Weathering Storms | Pasta e Fagioli (Fagioli Soup)

Our Holiday Guide will be delayed a week because of Hurricane Sandy but we have a lot of great products for you..so please stay tuned…for that.
To all our readers out there..hoping you made it through the storm safely and have all your electricity restored…
Storms and natural disasters  sometimes  force you to reflect on all the little special things in your life to be grateful for…if you were able to weather the storm with friends and family..be grateful …they are a special gift…and sometimes the powers above send us these types of events to make us appreciate the things that we already have..

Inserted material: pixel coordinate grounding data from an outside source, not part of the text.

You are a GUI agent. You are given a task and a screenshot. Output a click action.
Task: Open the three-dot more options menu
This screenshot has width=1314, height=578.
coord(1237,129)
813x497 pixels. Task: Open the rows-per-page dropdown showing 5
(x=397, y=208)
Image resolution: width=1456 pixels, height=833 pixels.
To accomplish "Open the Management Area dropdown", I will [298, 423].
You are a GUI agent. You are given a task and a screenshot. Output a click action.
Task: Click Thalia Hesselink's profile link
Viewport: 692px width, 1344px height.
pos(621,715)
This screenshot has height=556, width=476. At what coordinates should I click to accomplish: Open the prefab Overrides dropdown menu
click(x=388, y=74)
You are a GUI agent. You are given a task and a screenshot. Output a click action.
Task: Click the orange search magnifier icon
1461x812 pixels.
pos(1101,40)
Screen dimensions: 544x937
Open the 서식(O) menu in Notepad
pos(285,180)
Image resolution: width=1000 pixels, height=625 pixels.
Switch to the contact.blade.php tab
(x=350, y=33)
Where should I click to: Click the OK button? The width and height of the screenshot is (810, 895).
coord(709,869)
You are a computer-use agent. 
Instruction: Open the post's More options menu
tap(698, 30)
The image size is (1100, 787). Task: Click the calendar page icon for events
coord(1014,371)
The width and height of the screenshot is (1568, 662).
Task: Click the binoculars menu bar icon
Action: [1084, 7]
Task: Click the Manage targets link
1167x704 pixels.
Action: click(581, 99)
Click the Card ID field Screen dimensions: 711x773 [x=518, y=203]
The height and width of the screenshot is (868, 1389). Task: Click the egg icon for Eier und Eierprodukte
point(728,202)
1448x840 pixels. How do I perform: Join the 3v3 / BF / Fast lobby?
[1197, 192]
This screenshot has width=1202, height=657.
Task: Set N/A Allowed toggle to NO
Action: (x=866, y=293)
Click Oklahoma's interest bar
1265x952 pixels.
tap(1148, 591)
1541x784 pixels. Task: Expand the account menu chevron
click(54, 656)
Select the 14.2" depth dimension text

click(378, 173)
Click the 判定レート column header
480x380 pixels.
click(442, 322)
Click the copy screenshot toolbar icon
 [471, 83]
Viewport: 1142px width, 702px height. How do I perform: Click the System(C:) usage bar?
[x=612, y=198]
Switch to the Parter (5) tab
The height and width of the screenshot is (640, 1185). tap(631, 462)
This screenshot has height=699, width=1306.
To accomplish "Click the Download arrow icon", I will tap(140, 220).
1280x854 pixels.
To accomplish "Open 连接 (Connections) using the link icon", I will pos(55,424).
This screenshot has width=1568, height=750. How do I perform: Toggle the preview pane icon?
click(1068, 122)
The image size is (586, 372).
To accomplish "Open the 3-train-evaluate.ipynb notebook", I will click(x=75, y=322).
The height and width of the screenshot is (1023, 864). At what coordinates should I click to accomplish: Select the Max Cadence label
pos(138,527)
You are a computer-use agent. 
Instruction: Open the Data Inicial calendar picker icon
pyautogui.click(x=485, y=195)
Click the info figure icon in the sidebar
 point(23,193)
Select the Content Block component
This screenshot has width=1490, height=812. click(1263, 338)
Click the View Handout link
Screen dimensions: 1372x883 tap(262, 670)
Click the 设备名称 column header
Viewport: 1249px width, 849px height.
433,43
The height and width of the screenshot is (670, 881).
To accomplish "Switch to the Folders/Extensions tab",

Storms make the oak grow deeper roots”.
By George Herbert, English Poet
Nothing warms the heart and soul like a pot of homemade soup…this is one of my favorites from The Basic Art of Italian Cooking: DaVinci Style
Pasta e Fagioli

1 pound (½ kilo) of dry cannelini, or ceci or speckled beans (soaked in water for 8 hours)
1 celery stalk
2 cloves garlic
1 handful fresh parsley chopped
1 small stalk of fresh rosemary
1 lb (½ kilo) Egg pasta-freshly made or dry-a short pasta or noodle
2 tablespoons extra virgin olive oil
¼ cup plain tomato sauce
Boil beans in abundant water with a stalk of rosemary and 2 cloves of garlic. Cook for one hour till beans are tender. Place in food processor with some of the cooking liquid to make a creamy liquid. Set aside.. place in large pot.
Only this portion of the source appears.